Pada dasarnya persiapan untuk analgesia spinal seperti persiapan pada anastesia umum. Daerah sekitar tempat tusukan diteliti apakah akan menimbulkan kesulitan,misalnya ada kelainan anatomis tulang punggung atau pasien gemuk sekali sehingga tak teraba tonjolan prosesus spinosus. Berikut langkah-langkah dalam melakukan anestesi spinal, antara lain:
  1. Setelah dimonitor, pasien berbaring dalam posisi dekubitus lateral dengan bantal kepala. Pasien dibungkukkan maksimal agar prosesus spinosus mudah teraba. Posisi lain adalah duduk.
  2. Ditentukan tempat tusukan misalnya L2-3, L3-4 atau L4-5. Perpotongan antara garis yang menghubungkan kedua krista iliaka dengan tulang punggung ialah L4 atau L4-5.
  3. Tempat tusukan disterilkan dengan betadin atau alkohol.
  4. Diberi anestetik lokal pada tempat tusukan, misalnya dengan lidokain 1-2 % 2-3 ml.
  5. Jarum spinal besar ukuran 22G, 23G atau 25G dapat langsung digunakan; sedangkan untuk ukuran kecil 27G atau 29G, dianjurkan menggunakan penuntun jarum (introducer) berupa jarum suntik biasa semprit 10 cc. Introducer ditusukkan sedalam kira-kira 2 cm agak sedikit kearah sefal, kemudian jarum spinal dimasukkan berikut mandrinnya ke lubang jarum tersebut. Jika menggunakan jarum tajam (Quincke-Babcock) irisan jarum (bevel) harus sejajar dengan serat duramater, yaitu pada posisi tidur miring bevel mengarah ke atas atau ke bawah, untuk menghindari kebocoran likuor yang dapat berakibat timbulnya nyeri kepala pasca spinal. Setelah resistensi menghilang, mandrin jarum spinal dicabut dan keluar likuor, pasang semprit berisi obat dan obat dapat dimasukkan pelan-pelan (0,5 ml/detik) diselingi aspirasi sedikit, hanya untuk meyakinkan posisi jarum tetap baik. Jika yakin ujung jarum spinal pada posisi yang benar dan likuor tidak keluar, putar arah jarum 900 biasanya likuor keluar. Untuk analgesia spinal kontinyu dapat dimasukkan kateter.

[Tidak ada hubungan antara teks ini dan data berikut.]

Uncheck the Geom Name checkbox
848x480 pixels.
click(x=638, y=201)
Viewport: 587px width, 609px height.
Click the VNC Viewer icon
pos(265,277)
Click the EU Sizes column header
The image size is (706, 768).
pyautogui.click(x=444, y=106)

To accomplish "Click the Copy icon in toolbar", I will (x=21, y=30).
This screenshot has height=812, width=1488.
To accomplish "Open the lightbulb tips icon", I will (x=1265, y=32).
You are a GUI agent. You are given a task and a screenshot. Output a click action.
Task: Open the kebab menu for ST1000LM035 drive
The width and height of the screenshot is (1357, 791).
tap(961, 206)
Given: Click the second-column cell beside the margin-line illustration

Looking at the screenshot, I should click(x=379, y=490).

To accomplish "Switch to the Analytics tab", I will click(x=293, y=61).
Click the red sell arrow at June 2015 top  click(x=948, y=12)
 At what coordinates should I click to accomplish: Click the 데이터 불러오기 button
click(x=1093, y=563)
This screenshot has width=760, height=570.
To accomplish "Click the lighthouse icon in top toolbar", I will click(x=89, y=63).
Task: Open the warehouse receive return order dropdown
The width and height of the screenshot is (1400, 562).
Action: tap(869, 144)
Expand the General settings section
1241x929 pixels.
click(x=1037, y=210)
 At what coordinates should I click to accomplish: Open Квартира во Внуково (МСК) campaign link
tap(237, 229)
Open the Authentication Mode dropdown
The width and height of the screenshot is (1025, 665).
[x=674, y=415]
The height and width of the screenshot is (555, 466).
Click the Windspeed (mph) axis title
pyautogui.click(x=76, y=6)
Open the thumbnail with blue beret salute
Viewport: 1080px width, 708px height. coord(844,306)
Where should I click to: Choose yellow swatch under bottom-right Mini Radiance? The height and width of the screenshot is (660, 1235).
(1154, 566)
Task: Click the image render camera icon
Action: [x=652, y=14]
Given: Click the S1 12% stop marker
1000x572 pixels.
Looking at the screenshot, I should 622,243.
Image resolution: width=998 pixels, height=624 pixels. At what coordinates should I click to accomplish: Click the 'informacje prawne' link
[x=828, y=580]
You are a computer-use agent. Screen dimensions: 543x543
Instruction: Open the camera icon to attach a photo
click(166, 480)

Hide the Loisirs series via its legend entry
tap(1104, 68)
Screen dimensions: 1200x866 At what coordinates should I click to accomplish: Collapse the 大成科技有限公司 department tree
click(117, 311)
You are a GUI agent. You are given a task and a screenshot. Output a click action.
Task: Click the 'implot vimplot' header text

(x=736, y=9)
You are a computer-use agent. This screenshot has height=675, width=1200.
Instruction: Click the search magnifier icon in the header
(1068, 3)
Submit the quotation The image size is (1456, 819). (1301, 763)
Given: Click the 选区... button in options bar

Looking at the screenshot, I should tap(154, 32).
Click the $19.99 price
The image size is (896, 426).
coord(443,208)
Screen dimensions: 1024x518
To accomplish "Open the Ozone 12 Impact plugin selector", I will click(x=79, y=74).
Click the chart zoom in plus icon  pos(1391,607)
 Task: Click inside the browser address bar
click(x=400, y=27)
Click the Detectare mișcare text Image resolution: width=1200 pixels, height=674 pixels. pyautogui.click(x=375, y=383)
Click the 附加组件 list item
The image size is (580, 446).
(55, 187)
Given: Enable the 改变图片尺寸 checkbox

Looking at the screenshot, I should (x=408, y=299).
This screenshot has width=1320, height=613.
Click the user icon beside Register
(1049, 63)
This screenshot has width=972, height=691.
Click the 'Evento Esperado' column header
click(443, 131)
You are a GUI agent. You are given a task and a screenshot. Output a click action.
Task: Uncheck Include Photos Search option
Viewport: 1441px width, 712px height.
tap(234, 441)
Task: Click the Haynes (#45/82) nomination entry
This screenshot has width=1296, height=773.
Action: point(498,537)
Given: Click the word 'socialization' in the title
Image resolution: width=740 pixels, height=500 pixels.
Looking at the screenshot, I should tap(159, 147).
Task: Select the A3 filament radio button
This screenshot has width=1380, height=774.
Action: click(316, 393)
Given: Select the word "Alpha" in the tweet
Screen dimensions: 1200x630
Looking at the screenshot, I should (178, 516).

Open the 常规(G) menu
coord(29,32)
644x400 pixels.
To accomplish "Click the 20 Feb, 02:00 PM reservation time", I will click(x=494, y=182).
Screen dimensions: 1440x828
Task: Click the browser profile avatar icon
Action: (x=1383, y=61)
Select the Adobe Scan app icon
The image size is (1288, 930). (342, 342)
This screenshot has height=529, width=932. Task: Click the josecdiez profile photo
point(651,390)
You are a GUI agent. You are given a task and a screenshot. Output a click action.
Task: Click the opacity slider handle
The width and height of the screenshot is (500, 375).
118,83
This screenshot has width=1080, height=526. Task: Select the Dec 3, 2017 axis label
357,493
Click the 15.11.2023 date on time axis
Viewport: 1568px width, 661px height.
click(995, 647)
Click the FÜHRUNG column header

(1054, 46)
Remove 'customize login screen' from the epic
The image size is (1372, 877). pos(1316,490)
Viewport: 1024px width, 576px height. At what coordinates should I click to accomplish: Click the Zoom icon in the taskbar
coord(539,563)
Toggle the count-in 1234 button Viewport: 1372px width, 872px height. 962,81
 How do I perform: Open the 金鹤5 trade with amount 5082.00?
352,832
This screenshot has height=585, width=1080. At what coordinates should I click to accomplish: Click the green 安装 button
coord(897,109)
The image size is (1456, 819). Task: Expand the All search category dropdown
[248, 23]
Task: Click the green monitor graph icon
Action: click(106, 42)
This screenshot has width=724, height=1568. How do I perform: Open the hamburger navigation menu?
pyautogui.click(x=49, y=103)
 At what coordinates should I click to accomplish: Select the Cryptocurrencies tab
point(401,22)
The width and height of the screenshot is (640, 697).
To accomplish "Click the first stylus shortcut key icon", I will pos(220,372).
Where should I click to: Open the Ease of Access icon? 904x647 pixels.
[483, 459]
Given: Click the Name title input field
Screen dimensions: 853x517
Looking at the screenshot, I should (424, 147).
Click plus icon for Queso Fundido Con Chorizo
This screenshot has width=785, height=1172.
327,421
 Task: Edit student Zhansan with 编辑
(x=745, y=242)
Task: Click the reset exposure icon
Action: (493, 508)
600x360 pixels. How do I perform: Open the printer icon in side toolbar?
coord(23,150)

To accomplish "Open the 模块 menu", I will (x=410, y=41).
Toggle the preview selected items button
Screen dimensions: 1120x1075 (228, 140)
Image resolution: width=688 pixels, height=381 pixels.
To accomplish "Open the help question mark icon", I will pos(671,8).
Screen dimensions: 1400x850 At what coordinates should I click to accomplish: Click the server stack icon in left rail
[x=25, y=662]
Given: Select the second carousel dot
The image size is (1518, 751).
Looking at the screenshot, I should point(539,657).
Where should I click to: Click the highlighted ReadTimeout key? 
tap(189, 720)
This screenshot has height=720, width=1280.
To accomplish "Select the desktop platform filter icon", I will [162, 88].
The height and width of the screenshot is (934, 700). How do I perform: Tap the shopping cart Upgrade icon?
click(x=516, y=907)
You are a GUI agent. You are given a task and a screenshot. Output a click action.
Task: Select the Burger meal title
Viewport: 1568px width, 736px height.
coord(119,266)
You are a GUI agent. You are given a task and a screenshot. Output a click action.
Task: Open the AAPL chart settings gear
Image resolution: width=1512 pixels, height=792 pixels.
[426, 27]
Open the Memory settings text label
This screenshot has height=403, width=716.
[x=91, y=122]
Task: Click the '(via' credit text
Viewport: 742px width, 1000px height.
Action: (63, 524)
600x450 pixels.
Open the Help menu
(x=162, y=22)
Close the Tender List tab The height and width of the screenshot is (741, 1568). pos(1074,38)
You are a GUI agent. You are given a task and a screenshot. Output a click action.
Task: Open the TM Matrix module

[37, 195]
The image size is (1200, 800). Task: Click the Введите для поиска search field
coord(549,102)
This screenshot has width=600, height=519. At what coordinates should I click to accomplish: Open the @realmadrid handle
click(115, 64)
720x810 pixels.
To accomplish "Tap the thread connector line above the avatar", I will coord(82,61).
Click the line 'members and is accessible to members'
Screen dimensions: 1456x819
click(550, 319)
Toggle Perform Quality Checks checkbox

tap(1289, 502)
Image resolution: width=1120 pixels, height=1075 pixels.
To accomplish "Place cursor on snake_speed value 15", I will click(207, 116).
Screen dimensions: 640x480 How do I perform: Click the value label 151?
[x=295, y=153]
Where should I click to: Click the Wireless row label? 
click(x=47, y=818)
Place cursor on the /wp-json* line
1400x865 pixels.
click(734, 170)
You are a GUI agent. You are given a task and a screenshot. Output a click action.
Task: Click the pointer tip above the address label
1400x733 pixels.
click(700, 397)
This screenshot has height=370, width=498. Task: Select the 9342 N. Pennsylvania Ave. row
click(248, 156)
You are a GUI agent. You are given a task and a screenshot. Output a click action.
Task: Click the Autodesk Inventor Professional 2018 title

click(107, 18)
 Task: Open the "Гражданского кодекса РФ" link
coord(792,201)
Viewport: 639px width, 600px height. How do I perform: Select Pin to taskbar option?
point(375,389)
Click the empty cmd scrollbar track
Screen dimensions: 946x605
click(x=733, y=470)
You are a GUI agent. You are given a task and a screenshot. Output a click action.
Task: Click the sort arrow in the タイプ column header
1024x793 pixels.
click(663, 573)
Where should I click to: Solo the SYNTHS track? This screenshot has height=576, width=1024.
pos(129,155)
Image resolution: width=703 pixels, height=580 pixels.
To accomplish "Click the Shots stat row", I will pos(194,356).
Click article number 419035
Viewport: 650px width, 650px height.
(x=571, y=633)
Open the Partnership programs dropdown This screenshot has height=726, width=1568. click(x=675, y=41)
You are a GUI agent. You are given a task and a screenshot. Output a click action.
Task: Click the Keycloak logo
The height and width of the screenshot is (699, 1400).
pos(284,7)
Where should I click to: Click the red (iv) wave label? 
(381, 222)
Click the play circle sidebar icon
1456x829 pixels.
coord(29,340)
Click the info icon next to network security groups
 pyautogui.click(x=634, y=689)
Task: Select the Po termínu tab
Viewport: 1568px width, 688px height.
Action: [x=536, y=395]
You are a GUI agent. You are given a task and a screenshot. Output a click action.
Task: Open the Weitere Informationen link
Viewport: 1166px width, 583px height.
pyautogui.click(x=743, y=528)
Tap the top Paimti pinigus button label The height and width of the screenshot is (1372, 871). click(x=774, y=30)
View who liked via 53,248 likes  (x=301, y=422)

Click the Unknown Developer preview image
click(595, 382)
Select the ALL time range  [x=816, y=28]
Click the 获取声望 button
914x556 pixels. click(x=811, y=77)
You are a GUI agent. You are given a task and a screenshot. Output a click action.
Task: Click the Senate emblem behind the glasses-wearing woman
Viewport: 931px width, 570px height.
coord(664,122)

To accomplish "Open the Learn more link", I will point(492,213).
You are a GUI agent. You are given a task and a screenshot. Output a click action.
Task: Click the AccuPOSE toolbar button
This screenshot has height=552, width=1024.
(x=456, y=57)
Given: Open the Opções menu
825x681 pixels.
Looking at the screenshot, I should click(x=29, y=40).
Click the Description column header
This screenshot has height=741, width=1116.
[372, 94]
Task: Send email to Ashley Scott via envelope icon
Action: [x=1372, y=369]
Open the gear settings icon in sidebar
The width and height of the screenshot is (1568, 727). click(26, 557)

Hal-hal yang dapat menyebabkan kegagalan dalam tindakan anestesi regional diantaranya adalah faktor operator, faktor pasien, dan faktor obat. Faktor operator seperti tidak kompeten atau kurang mahir sehingga obat yang diinjeksikan tidak tepat masuk kedalam ruanga sub arakhnoid. Faktor pasien dimana pasien dengan ketergantungan alkohol dan obat-obat psikotropika dapat mengakibatkan ambang toleransi terhadap obat anestesi meningkat. Faktor genetik juga dapat berpengaruh terhadap ambang toleransi pasien pada obat-obat anestesi. Faktor obat meliputi cara penyimpanan dan lama penyimpanan. Bupivakain dianjurkan disimpan dalam suhu 15-25 °C. Jika tidak disimpan pada suhu yang ditentukan dapat mengakibatkan obat rusak dan dapat mengakibatkan kegagalan dalam tindakan anestesi.